En esta misma línea, el informe indica que, en materia de desconexión digital, la disponibilidad “va con el cargo”. De esta manera, se conectan fuera del horario laboral siempre que sea necesario el 62% de los directivos o gerentes, el 41% de los mandos intermedios y el 28% de los empleados/especialistas. 

En lo que respecta a los motivos de no desconectar, el principal, con un 47%, es sentir la obligación de responder llamadas, mensajes o correos electrónicos fuera del horario; seguido de la exigencia del puesto de trabajo (38%) y de tener asuntos pendientes de resolver (24%).

Así es, casi el 50% de los empleados españoles siente que tiene que mantenerse conectado, lo que resulta un indicador claro del papel que juega la cultura empresarial en la desconexión digital. En un tejido empresarial que sigue siendo mayoritariamente presencialista y con una legislación que deja en manos de las compañías el ejercicio de este derecho, sigue existiendo cierta “culpabilidad” a no estar disponible o, incluso, miedo a perder el trabajo si no se está conectado permanentemente. 

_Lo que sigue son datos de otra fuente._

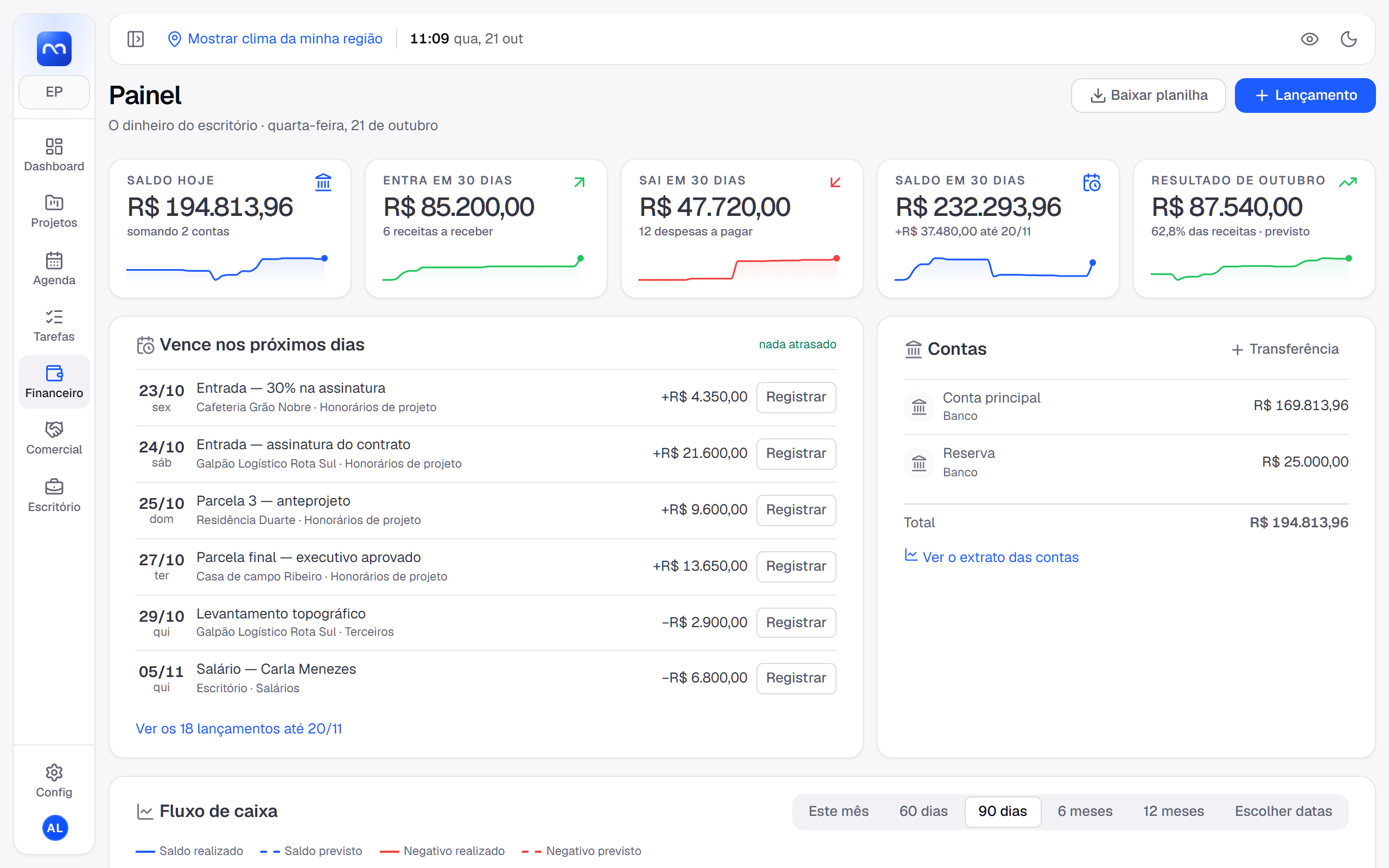Screen dimensions: 1389x868
Task: Switch to 12 meses range
Action: [x=1173, y=811]
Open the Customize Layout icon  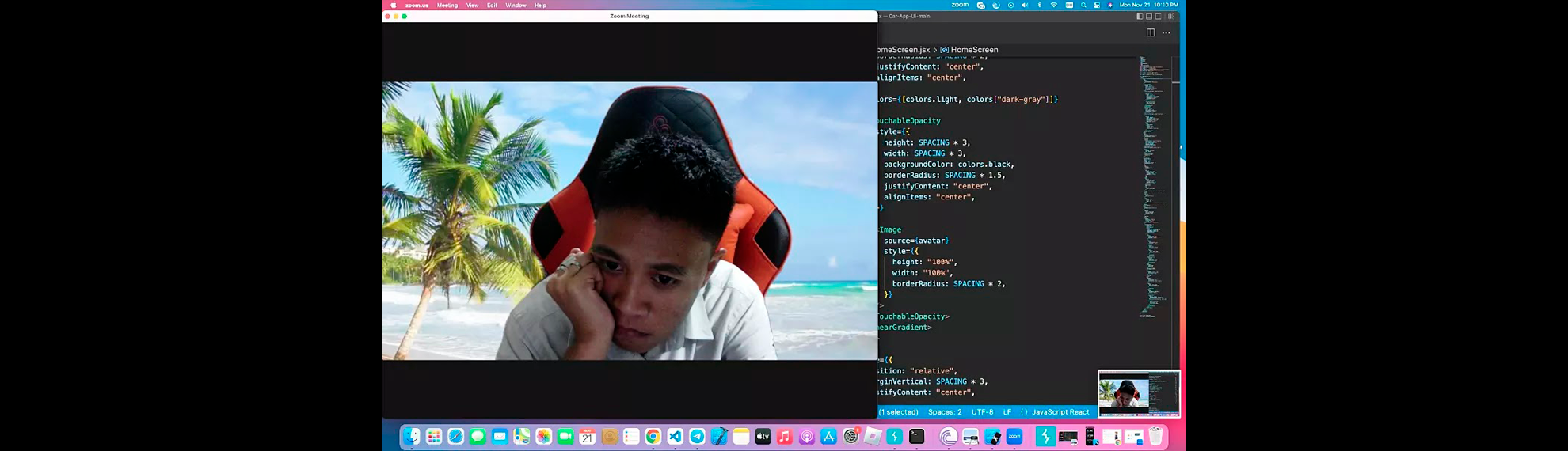coord(1171,16)
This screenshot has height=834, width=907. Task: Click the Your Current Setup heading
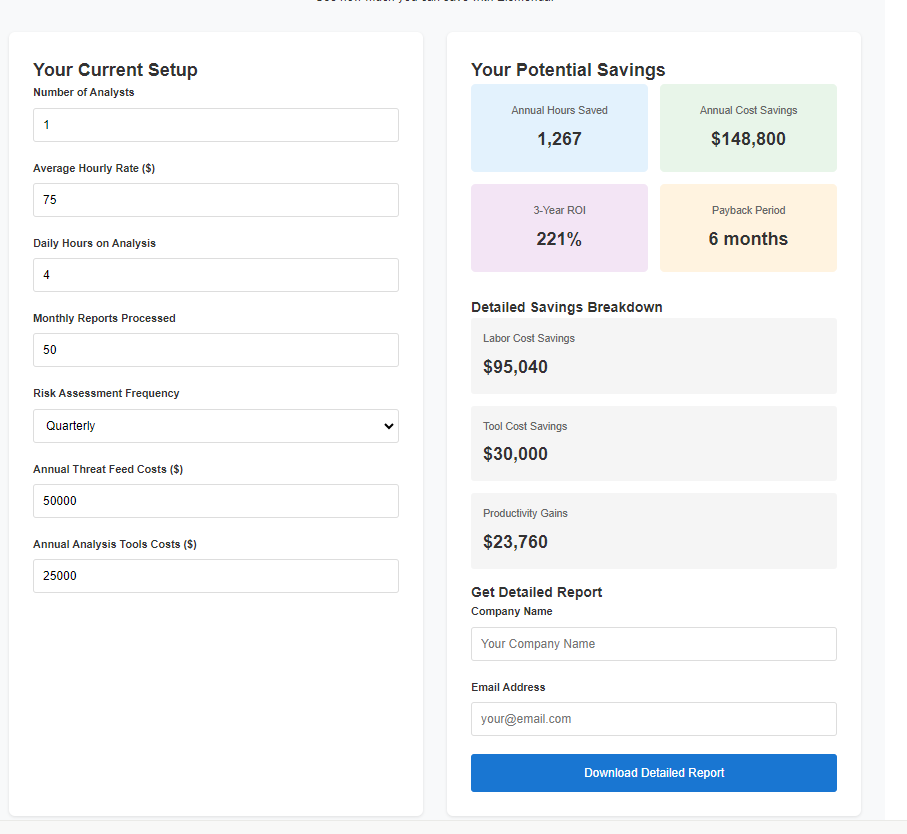click(x=115, y=70)
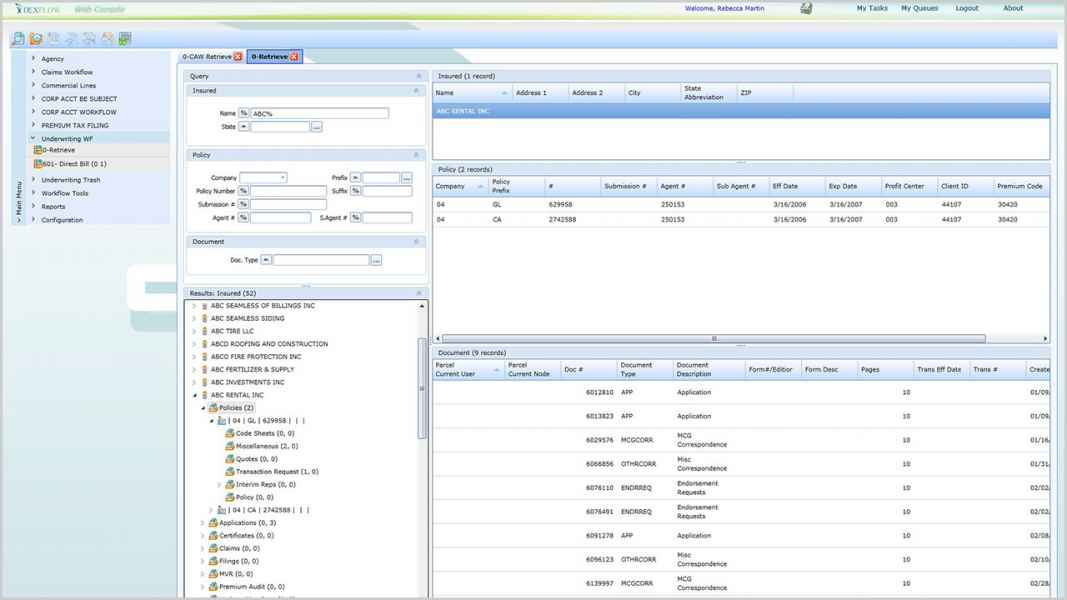Open the 601- Direct Bill queue icon
The height and width of the screenshot is (600, 1067).
tap(38, 164)
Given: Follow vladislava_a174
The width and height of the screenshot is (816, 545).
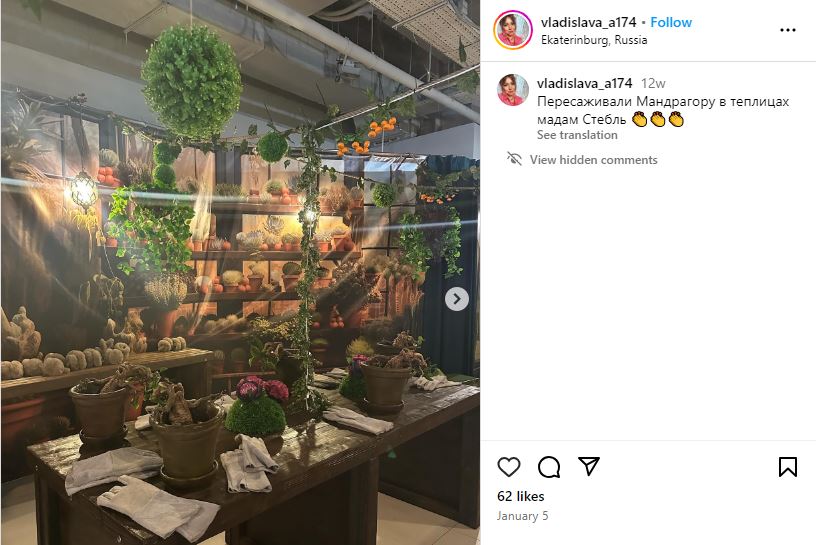Looking at the screenshot, I should (671, 22).
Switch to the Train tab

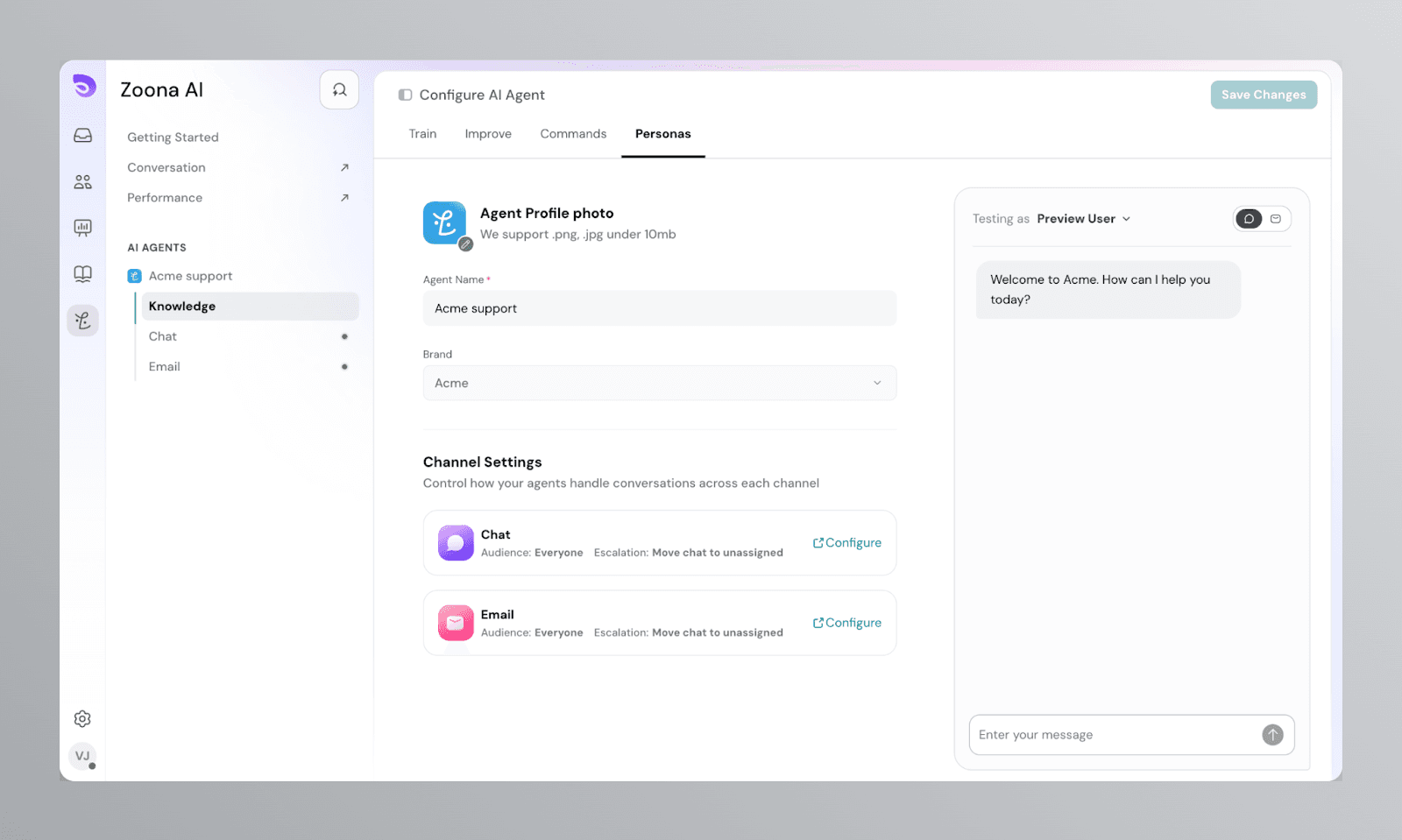[x=422, y=134]
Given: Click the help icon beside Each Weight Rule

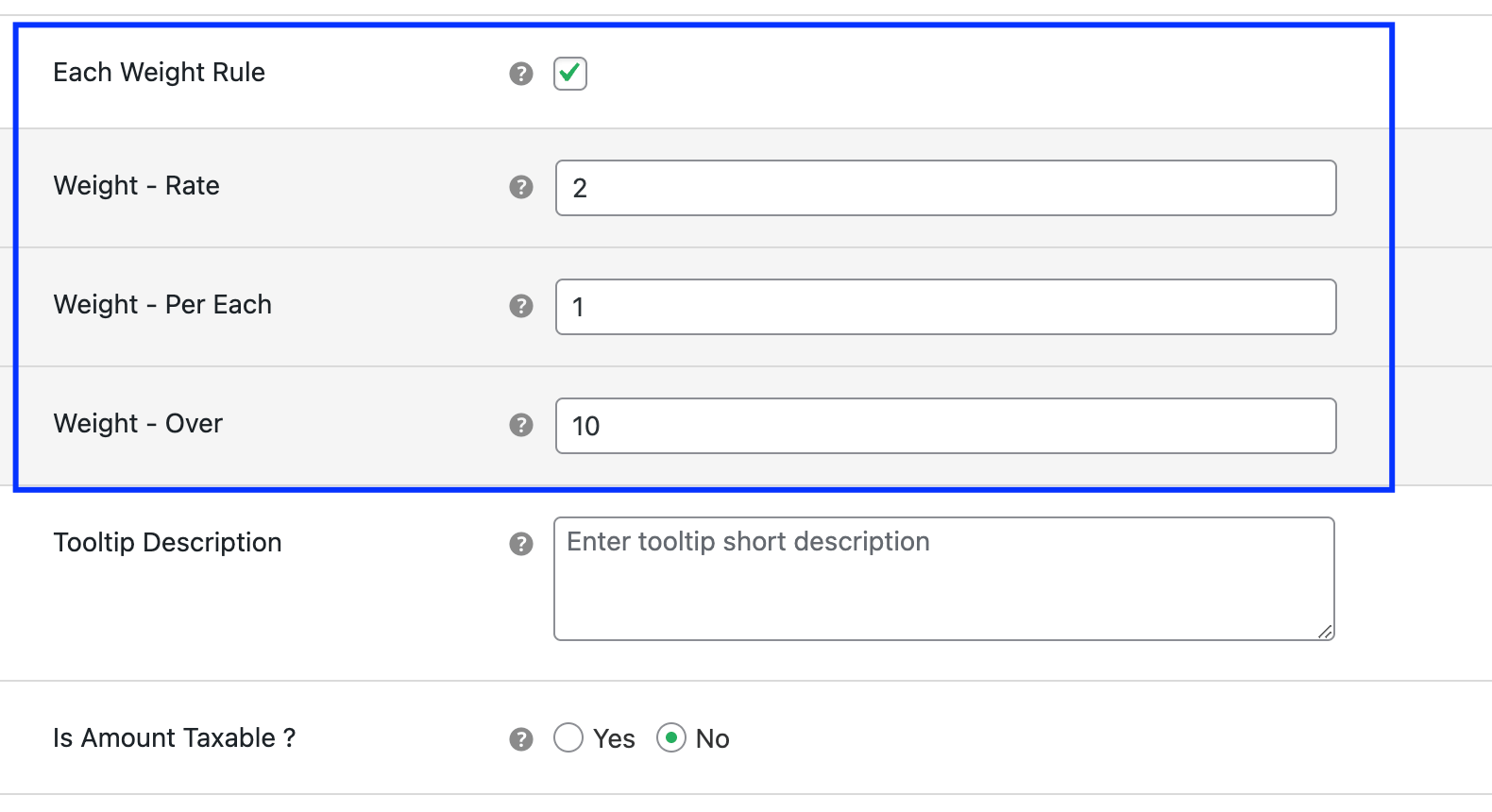Looking at the screenshot, I should 520,74.
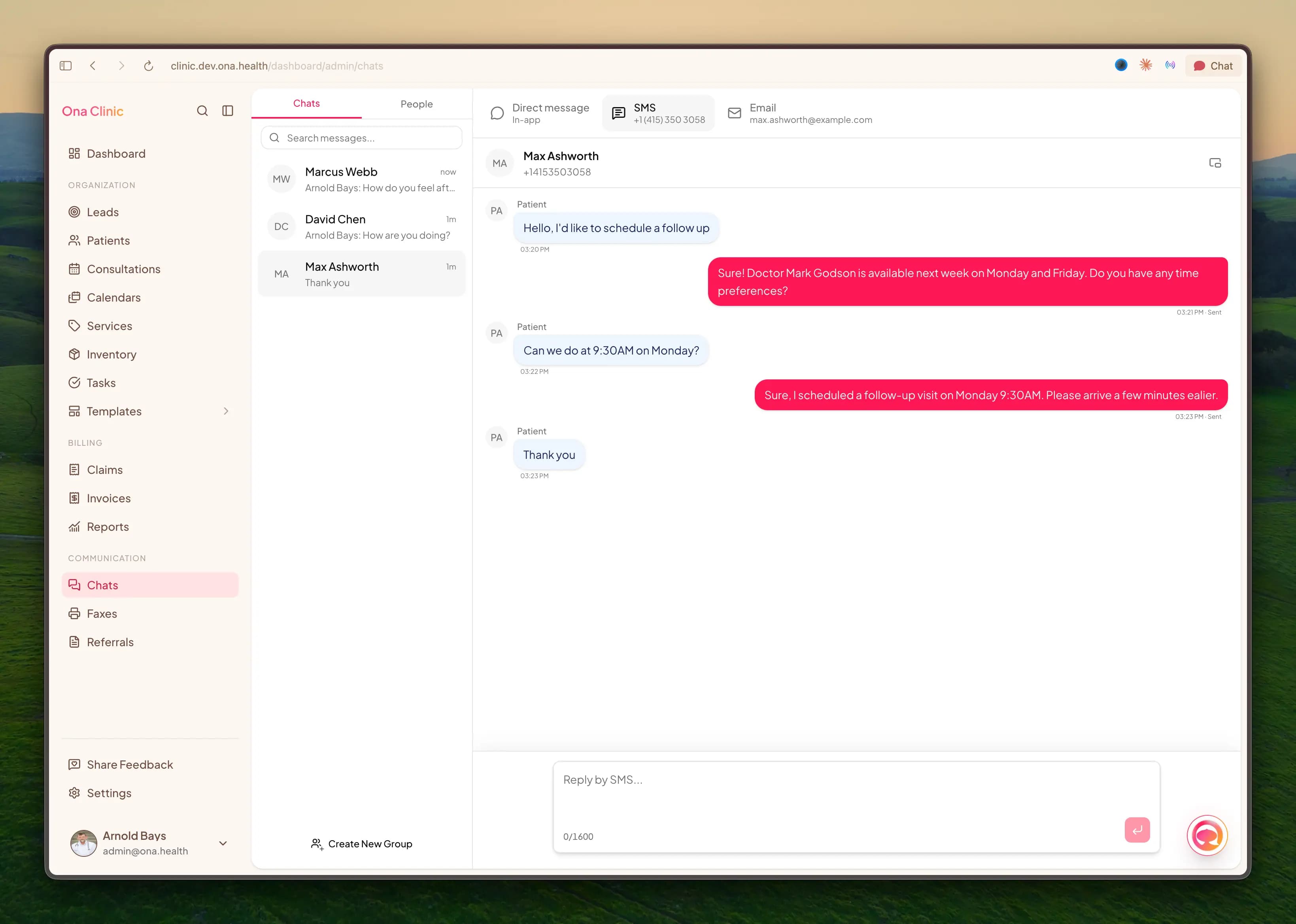Reload the page with the refresh icon

click(149, 66)
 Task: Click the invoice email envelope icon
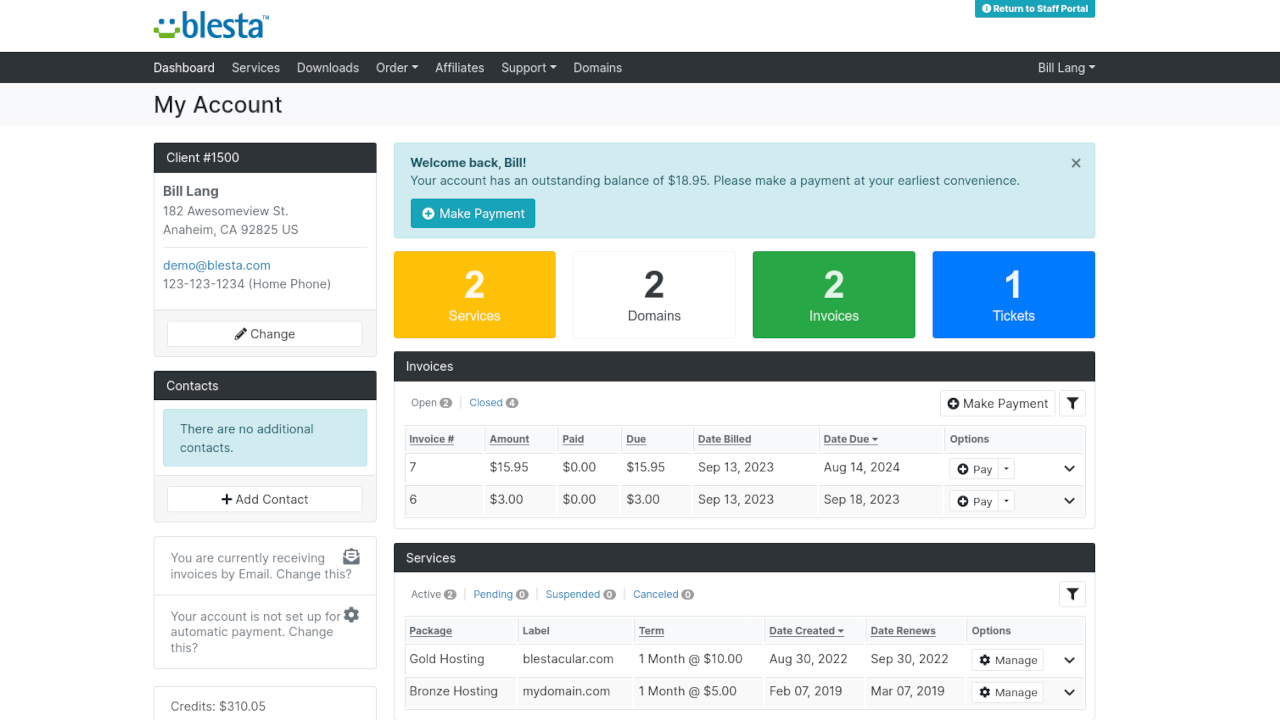[351, 557]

El liderazgo, además de cumplir con las normativas, debe trabajar para desarrollar una cultura organizativa basada en la confianza y en la transparencia en la que los empleados se sientan seguros para ejercer sus derechos. Y formarles y concienciarles sobre la importancia de utilizar adecuadamente los dispositivos tecnológicos profesionales. Serán estos trabajadores empoderados y descansados quienes impulsarán a las empresas hacia el éxito.